Não, “Barbie” tinha também que ser um filme “relevante”. E a partir do momento em que Barbie e Ken põem os pés (e primeiro, os patins) no mundo real, a comicidade “irónica” e a leveza de tom são subalternizadas, e “Barbie” põe-se a perorar, não sem uma boa dose de demagogia e pensamento pré-fabricado, sobre a ontologia e a simbologia da Barbie, o poder do “patriarcado”, a posição das mulheres nas sociedades contemporâneas, a relevância (ou não) das bonecas para as meninas do nosso tempo, as relações entre mães e filhas, e homens e mulheres, e as angústias da condição feminina. Dá vontade de parafrasear Hitchcock: “Greta, é só uma boneca”.
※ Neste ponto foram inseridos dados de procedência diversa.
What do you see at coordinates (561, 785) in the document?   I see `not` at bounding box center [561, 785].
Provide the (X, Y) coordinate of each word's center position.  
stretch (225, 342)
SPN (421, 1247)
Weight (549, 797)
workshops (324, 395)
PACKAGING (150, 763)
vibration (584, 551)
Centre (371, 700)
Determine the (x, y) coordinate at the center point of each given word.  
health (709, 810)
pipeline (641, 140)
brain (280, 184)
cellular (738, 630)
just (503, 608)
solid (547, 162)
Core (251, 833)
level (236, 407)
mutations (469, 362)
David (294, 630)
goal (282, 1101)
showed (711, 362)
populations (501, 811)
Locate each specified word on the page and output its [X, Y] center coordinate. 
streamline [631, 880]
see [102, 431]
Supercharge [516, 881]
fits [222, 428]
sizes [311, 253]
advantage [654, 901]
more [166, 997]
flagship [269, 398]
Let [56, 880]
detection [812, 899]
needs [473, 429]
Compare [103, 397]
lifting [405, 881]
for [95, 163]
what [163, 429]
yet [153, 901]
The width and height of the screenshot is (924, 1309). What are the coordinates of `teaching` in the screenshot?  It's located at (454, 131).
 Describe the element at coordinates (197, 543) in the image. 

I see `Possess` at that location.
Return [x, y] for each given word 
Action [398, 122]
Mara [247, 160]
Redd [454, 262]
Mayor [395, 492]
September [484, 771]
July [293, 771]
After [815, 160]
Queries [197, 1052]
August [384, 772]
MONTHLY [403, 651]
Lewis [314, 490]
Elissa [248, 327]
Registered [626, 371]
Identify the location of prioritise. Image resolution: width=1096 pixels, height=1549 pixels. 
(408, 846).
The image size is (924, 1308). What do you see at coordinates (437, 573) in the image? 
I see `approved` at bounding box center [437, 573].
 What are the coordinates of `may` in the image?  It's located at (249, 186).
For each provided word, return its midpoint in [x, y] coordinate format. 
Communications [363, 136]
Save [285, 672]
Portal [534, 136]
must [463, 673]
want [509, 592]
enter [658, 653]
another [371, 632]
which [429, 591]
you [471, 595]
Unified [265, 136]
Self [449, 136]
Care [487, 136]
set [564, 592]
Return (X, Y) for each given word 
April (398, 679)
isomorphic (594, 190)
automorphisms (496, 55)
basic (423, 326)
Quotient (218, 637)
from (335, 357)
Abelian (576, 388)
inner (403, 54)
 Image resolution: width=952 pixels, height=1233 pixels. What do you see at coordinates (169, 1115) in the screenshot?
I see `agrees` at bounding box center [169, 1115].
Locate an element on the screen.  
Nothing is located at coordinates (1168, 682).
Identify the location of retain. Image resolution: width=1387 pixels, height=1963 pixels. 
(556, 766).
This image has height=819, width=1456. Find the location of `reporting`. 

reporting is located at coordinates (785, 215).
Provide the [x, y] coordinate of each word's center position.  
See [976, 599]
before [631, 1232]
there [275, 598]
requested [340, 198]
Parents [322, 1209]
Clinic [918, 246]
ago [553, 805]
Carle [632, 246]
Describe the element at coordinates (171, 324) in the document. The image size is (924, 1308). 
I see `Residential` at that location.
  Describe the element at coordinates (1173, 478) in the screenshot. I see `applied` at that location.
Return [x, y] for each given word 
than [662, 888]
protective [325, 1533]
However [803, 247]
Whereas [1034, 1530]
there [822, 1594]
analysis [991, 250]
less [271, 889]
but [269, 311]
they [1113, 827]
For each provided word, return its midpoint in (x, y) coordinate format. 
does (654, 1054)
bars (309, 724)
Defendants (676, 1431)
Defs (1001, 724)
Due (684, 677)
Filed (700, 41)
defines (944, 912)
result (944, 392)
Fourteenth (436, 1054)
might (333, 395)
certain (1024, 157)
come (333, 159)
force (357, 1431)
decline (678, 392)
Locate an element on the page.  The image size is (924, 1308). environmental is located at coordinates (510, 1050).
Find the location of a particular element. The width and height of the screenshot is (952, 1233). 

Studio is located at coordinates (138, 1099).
[Veja uma sequência de “Barbie”:]

É muito difícil, senão mesmo impossível, ter sol na eira e chuva no nabal. E apesar de haver alguns bons “gags” aqui e ali, sobretudo na Terra das Barbies subvertida pelos Kens que se transformaram em machistas arrogantes, mas que continuam burros como paus, “Barbie” torna-se ridiculamente problematizador, demasiadamente sentencioso e desnecessariamente “ativista”. Sobretudo porque se trata, no fundo e antes de mais, de um filme para capitalizar com uma boneca de plástico e ajudar à recuperação financeira da Mattel. (Será que He-Man vai passar parte de “Masters of the Universe” angustiado com sua “masculinidade tóxica”, e Skeletor a entrar em contacto com o seu “lado feminino”?).

O final da fita, em que a própria Ruth Handler (interpretada por Rhea Perlman) entra em cena pela segunda e última vez, para apaziguar as hostes de bonecos e humanos, e para que aconteça a Barbie o que acontece a Pinóquio, com o brinde de órgãos genitais, é, no mínimo desconcertante. E deve ter deixado Ynon Kreiz de cara à banda. E, se ainda fosse viva, a própria Ruth Handler.